TEXTO:
Parceria Público Privada está ganhando espaço

* Entrevista com Luiz Antônio Athayde, ex- subsecretário de Investimentos Estratégicos 

Durante 35 anos Luiz Antônio Athayde trabalhou no serviço público mineiro. Nos últimos anos dedicou-se especialmente a estruturação e viabilização de Parcerias Público Privadas do governo estadual, e na introdução do conceito de Nova Economia em Minas, tendo como principal referência o Aeroporto Internacional de Confins que, acredita Athayde, terá forte impacto na modernização de nossa economia. Hoje consultor na área de parcerias, ele foi chamado pelo governo do Rio de Janeiro para participar de um grande esforço visando a construção de PPPs para dar solução a problemas como saneamento público na Baixada Fluminense. É para lá que ele foi com a convicção que o modelo de Parceria Público Privada é a melhor solução para dar qualidade e agilidade ao serviço público no país.

A Parceria Público Privada vai, aos poucos, ganhando espaço no país. Houve dificuldades para a sua aceitação?

No Brasil, quando este assunto começou a ser ventilado, ainda no governo FHC, havia uma grande indagação sobre como o setor privado poderia ser mais presente, como implementador da plataforma de infraestrutura do país, sabendo-se que não havia a menor possibilidade dos orçamentos governamentais, em todos os níveis darem conta da colossal demanda de infraestrutura em todas as áreas. Desde o início se percebeu que o problema não era a falta de recursos ou de disposição do setor privado em ter um papel mais efetivo no processo. O problema era falta de ambiente, de confiança, da falta de um regramento legal que desse condições para que o setor privado convivesse, por tão longo tempo, com o setor público. Havia uma demanda para um transitório institucional em que um setor privado pudesse compreender que o setor público estava se preparando para esta convivência de longo prazo. O setor público precisava dominar aquilo que queria contratar Aquilo que o setor privado precisaria construir e depois administrar, dentro de uma regra de convivência muito clara e transparente, já que para o setor privado isto tinha que ser um negócio rentável. Não um negócio indecentemente rentável, mas um negócio rentável e que desse capacidade ao setor privado prestar um serviço, sendo remunerado pela qualidade deste serviço. Porque não se cobra do setor publico qualidade do serviço. Então a questão era definir uma regra para que a iniciativa privada, acompanhada de perto pelo setor público, entregasse um serviço, independente da área, de qualidade e com preço compatível. Em Minas houve a crença de que o sistema poderia frutificar e isto aconteceu.

EXTRATO DOS DADOS:
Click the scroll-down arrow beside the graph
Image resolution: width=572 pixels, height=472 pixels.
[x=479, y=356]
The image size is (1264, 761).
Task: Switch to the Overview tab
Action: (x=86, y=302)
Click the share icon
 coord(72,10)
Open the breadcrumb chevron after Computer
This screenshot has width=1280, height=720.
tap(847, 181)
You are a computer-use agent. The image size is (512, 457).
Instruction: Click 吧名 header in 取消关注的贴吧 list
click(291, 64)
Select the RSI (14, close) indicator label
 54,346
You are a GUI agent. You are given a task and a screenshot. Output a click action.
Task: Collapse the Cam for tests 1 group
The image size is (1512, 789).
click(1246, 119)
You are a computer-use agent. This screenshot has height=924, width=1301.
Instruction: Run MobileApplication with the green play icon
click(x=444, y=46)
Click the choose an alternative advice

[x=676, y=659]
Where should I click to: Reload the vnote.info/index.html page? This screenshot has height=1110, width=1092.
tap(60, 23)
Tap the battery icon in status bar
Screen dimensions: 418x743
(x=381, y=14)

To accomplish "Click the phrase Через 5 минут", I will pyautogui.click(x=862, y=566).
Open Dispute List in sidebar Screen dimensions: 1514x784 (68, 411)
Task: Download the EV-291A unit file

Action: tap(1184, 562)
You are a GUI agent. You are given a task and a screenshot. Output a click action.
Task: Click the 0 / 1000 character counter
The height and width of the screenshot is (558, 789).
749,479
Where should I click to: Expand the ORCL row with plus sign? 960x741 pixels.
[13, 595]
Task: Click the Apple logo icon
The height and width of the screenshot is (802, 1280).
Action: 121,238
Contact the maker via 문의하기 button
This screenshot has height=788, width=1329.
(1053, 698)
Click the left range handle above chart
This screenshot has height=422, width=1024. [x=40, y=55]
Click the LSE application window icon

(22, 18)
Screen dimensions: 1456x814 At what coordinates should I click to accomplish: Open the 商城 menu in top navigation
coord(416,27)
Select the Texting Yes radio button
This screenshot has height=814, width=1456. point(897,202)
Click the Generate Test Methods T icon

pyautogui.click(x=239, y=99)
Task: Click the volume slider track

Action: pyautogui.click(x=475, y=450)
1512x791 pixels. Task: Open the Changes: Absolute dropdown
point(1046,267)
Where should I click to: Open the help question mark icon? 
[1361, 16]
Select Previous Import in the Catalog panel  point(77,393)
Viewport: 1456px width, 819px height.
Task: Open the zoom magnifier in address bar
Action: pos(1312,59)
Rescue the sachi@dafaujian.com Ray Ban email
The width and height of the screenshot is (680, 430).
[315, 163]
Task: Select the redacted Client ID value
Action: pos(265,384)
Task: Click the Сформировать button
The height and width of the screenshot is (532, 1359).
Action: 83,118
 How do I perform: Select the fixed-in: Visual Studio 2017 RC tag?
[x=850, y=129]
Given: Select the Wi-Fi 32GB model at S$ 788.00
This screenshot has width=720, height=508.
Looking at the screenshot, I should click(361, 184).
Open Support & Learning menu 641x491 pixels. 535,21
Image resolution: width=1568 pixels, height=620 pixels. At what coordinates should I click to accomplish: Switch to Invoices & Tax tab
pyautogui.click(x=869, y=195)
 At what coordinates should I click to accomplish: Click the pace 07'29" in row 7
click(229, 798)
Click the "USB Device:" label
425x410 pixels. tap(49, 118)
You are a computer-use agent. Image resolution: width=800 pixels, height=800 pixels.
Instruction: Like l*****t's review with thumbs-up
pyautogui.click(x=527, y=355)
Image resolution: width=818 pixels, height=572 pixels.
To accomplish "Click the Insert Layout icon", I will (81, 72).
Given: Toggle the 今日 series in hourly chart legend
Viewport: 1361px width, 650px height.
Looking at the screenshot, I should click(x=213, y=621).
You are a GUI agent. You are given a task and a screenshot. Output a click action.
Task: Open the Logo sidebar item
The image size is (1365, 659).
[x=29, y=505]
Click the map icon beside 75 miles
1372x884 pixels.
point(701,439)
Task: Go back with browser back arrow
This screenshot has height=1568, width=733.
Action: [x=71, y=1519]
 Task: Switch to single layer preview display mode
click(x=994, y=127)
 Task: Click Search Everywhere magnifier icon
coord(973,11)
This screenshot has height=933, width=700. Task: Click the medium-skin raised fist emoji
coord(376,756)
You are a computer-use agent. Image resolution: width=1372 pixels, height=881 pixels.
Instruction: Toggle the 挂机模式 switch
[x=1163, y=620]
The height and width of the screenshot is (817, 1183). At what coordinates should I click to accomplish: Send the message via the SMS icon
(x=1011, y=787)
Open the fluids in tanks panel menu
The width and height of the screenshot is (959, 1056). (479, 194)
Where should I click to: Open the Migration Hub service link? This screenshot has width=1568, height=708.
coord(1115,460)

INSTRUÇÃO 1: Transcreva do texto sobre parcerias público-privadas o trecho que vai de "Durante 35 anos" até "a sua aceitação?".
INSTRUÇÃO 2:
Com base no texto sobre parcerias público-privadas, diga se cada afirmação está de acordo com ele, respondendo sim ou não e citando as palavras do texto que decidem a questão.
(a) Athayde trabalhou 35 anos no serviço público de Minas Gerais.
(b) Segundo o entrevistado, o problema inicial era a falta de recursos do setor privado.
(c) Athayde foi chamado pelo governo de São Paulo para construir PPPs.
INSTRUÇÃO 3: Segundo o entrevistado no texto sobre parcerias público-privadas, quais faltas constituíam o verdadeiro problema? Liste todas.

RESULTADO DA TAREFA 1:
Durante 35 anos Luiz Antônio Athayde trabalhou no serviço público mineiro. Nos últimos anos dedicou-se especialmente a estruturação e viabilização de Parcerias Público Privadas do governo estadual, e na introdução do conceito de Nova Economia em Minas, tendo como principal referência o Aeroporto Internacional de Confins que, acredita Athayde, terá forte impacto na modernização de nossa economia. Hoje consultor na área de parcerias, ele foi chamado pelo governo do Rio de Janeiro para participar de um grande esforço visando a construção de PPPs para dar solução a problemas como saneamento público na Baixada Fluminense. É para lá que ele foi com a convicção que o modelo de Parceria Público Privada é a melhor solução para dar qualidade e agilidade ao serviço público no país.

A Parceria Público Privada vai, aos poucos, ganhando espaço no país. Houve dificuldades para a sua aceitação?

RESULTADO DA TAREFA 2:
(a) Sim: "Durante 35 anos Luiz Antônio Athayde trabalhou no serviço público mineiro."
(b) Não: "o problema não era a falta de recursos ou de disposição do setor privado em ter um papel mais efetivo no processo."
(c) Não: "ele foi chamado pelo governo do Rio de Janeiro".

RESULTADO DA TAREFA 3:
- Falta de ambiente
- Falta de confiança
- Falta de um regramento legal que desse condições para que o setor privado convivesse, por tão longo tempo, com o setor público